Biliary cirrhosis is an autoimmune condition characterized by degeneration of the small and medium bile ducts and subsequent scarring of the liver parenchyma. It occurs due to an obstruction of the intrahepatic or extrahepatic bile flow and can be primary or secondary, depending on the etiology. Primary biliary cirrhosis is mainly viewed as an autoimmune disease, whereas secondary biliary cirrhosis is a result of underlying pathologies.
Primary biliary cirrhosis (PBC)
Primary biliary cirrhosis is an autoimmune disease . Approximately 1/4th of the patients affected by it tend to be asymptomatic when the diagnosis is made; the latter is established after abnormal laboratory values are detected during a routine examination or one conducted for different reasons . The most common symptom experienced by patients is fatigue. The vast majority of the patients initially present with fatigue as the sole symptom and its existence increases the already elevated mortality rate of primary biliary cirrhosis    .

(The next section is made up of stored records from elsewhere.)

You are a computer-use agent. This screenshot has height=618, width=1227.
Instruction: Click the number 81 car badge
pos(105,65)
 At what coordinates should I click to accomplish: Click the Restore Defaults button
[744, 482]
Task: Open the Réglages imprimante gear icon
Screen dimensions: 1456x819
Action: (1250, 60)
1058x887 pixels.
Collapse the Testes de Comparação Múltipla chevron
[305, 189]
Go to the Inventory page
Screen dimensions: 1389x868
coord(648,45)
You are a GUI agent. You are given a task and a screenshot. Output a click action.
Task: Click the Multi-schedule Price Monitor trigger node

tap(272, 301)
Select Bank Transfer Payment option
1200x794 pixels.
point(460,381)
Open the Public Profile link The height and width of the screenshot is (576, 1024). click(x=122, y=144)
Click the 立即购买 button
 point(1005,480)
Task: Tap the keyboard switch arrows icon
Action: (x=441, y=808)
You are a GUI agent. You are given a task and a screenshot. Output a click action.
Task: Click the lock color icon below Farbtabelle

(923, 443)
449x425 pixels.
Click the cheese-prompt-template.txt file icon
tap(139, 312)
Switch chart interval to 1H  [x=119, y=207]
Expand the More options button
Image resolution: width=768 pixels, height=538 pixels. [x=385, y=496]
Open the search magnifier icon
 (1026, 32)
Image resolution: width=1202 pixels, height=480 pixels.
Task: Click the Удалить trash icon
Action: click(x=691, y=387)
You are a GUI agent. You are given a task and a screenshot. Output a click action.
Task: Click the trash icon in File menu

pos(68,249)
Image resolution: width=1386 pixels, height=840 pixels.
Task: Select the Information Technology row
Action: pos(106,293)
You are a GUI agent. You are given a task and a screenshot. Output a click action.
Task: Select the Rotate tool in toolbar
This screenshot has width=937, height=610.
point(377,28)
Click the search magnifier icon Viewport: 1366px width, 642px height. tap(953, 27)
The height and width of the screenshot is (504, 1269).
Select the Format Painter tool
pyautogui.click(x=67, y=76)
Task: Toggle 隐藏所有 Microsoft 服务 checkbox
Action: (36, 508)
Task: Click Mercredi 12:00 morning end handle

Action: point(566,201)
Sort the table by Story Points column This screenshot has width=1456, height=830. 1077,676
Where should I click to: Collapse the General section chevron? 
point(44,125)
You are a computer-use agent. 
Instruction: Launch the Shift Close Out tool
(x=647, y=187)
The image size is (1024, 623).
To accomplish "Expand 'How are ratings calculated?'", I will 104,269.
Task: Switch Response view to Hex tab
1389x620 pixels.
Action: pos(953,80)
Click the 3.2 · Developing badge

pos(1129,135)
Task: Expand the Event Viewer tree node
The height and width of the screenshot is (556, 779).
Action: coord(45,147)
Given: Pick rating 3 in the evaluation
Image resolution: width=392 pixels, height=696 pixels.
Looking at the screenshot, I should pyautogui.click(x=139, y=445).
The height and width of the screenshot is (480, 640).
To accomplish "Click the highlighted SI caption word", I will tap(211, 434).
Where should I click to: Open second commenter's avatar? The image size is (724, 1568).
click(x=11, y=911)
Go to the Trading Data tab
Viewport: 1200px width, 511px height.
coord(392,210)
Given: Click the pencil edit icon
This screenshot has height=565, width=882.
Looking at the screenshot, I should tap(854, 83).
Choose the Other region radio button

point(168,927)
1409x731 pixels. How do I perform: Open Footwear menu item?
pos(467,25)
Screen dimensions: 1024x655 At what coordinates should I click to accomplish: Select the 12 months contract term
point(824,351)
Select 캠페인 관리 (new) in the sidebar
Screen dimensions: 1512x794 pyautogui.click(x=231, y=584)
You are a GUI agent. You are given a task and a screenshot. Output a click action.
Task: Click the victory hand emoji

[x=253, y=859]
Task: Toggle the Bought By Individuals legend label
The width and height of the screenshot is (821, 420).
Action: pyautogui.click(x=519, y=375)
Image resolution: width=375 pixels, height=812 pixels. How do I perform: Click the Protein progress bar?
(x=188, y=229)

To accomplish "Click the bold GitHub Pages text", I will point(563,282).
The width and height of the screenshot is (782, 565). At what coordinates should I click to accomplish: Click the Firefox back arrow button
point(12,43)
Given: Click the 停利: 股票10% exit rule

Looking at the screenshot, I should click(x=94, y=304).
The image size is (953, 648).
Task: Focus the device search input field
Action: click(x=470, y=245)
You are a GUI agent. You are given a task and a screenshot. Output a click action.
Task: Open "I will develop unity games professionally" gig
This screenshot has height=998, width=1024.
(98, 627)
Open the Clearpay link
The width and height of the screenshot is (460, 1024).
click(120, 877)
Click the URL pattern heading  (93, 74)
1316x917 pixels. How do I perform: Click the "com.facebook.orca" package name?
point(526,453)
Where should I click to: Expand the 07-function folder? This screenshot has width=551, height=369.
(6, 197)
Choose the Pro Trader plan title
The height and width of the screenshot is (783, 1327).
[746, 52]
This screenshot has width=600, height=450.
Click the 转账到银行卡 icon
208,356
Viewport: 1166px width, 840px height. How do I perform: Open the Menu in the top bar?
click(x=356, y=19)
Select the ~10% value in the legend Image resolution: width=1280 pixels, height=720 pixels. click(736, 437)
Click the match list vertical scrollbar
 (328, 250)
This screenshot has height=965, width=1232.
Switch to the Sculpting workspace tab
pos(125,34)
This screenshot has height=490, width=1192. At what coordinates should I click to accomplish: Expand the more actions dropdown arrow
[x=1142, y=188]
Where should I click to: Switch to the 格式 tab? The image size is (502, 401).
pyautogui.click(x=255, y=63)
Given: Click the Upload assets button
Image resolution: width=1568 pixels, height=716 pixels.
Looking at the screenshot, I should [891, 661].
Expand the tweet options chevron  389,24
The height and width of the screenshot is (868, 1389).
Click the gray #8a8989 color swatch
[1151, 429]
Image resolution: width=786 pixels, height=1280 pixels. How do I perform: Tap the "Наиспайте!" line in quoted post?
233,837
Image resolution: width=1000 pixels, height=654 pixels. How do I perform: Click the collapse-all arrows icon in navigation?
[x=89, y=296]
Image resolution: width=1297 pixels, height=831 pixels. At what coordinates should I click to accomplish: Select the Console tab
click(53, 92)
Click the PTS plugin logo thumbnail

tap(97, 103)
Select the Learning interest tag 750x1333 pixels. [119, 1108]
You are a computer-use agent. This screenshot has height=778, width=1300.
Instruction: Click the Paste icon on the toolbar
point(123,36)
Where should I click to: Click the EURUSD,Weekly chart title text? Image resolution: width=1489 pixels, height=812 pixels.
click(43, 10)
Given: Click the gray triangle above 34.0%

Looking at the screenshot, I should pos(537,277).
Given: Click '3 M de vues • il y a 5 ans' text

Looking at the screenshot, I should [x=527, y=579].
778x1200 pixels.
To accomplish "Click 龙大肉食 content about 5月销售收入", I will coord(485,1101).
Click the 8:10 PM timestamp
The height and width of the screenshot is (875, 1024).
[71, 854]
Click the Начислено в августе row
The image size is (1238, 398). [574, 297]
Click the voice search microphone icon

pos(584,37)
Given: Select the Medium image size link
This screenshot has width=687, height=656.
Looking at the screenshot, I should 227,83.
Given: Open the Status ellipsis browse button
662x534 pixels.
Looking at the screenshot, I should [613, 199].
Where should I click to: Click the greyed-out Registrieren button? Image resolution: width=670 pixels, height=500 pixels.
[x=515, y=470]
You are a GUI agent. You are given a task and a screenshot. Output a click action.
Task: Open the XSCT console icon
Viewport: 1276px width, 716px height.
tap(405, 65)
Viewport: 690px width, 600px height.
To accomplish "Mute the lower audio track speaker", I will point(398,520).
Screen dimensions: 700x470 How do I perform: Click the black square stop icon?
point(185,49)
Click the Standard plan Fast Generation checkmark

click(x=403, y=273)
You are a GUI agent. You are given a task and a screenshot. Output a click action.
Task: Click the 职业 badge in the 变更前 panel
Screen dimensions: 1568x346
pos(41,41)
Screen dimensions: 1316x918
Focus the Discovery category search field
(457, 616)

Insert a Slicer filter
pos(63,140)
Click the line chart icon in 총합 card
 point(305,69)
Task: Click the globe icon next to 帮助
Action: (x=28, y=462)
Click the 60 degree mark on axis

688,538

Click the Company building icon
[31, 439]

Pruritus is the second most common symptom experienced by up to half of the patients with an undiagnosed PBC and is believed to be caused by bile pigments which accumulate on the skin or by central opioid neurotransmission. Pain is reported, located in the right upper abdominal quadrant, in cases of advanced disease, jaundice also occurs.
With a reference to the signs of PBC, the most prominent include hepatomegaly, hyperpigmentation, splenomegaly, xanthelasma and signs related to cirrhosis and end-stage liver diseases, such as ascites and spider naevus.
Secondary biliary cirrhosis (SBC)
Similarly to PBC, secondary biliary cirrhosis tends to produce no symptoms in the initial stages and it is diagnosed when examinations are carried out for other medical reasons. When it does produce symptoms, those mainly include fatigue, jaundice, and pruritus. Pain in the right upper abdominal quadrant, hyperpigmentation, and osteoporotic symptoms can also complete the clinical picture and the patient may sometimes present in a febrile status.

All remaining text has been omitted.